1部 情報サービス演習の設計から準備まで
 1章 情報サービスの設計と評価
 2章 情報サービス演習の準備
2部 情報サービス演習の実際
 3章 情報資源の探し方
 4章 ウェブページ,ウェブサイトの探し方
 5章 図書情報の探し方
 6章 雑誌および雑誌記事の探し方
 7章 新聞記事の探し方
 8章 言葉・事柄・統計の探し方
 9章 歴史・日時の探し方
 10章 地理・地名・地図の探し方
 11章 人物・企業・団体の探し方
 12章 法令・判例・特許の探し方
 13章 2部に関する演習問題
3部 情報サービスのための情報資源の構築と評価
 14章 レファレンスコレクションの整備
 15章 発信型情報サービスの構築と維持管理
(部はローマ数字表記)

15章構成ということはそれぞれが一講義ぶんで半期の科目として想定されているということだろうか。そうなると3〜13回は延々演習が続くことになりそうだ(注・13章は演習問題一覧のみの章)。第1部は情報サービスとは何か、レファレンスサービスとは何かに焦点が当たる。第1章「情報サービスの設定と評価」によると、情報サービスとは「情報ニーズをもつ人に対して、その要求に合致した情報を得ることができるようにすること」と定義される。第2部では見ての通り調べ方の各論が解説される。ウェブページの探し方から判例、特許などのめずらしい内容のものまで扱う情報は多様である。興味深かったのは第3部で、レファレンスツールの評価の方法(14章)や、パスファインダー、リンク集の作成についてなど(15章)が扱われている。印象に残っているのが以下の2点である。
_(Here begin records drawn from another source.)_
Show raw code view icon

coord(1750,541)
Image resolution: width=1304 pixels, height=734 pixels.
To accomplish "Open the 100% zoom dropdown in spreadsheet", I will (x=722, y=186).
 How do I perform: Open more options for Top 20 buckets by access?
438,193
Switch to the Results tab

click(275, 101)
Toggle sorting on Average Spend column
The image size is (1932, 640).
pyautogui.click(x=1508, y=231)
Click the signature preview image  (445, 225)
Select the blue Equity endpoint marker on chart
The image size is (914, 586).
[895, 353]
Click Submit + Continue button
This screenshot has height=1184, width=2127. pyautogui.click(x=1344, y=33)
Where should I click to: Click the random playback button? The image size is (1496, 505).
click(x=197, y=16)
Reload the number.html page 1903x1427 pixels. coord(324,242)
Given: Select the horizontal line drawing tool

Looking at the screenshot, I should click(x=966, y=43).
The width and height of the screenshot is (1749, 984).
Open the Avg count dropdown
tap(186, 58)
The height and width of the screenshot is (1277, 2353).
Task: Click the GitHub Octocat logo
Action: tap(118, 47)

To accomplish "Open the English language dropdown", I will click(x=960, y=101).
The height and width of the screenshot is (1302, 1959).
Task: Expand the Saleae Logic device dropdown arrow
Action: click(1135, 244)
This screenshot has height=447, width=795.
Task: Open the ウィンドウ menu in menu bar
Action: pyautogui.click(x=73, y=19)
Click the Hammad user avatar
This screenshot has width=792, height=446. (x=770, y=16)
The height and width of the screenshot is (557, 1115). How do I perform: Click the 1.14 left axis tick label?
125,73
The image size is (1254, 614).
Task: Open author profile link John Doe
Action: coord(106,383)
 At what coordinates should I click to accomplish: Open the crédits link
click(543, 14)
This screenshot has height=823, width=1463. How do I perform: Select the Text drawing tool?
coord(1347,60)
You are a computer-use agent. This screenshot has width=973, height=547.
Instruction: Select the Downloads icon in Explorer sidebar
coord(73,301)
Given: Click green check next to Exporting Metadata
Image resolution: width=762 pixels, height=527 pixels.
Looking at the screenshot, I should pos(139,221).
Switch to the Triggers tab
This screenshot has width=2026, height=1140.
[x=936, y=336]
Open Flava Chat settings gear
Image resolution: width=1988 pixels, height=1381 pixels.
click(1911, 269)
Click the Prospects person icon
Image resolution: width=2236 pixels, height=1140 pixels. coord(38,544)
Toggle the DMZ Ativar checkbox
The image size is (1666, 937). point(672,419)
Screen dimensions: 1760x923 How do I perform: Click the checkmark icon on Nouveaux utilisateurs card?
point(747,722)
・レファレンスツールは評価基準をあらかじめ自館で決めておくこと
・レファレンス事例記録のためにレファレンス共同データベースに参加し、まず自館のみ公開から始めてみることをすすめる

なるほどレファレンスツールの評価基準をあらかじめ定めておくことは、複数人でそれらを管理する上で便利である。本書では評価基準とその評価の一例が掲載されていてなおさらよかった。レファレンスは結果の他にその過程、フィードバックが大事である。回答したらそれで終わり、ではないことをきちんと教えてくれる。また、レファ協に自館のみ公開があることは知らなかった。各館で事例蓄積のために活用ください、というNDLの良心設定なのだろうか。どちらにせよありがたい。

本書でいろいろな情報検索の方法を知ることができたが、改めてNDL(特にリサーチ・ナビ)のすごさを思い知った。時間があったらなるべく読んでみることにしたい。
また、この本は職場のデスクに置いておいて折に触れてチェックしてみたいと思った。さすがに実戦も伴っていないといけないだろうから。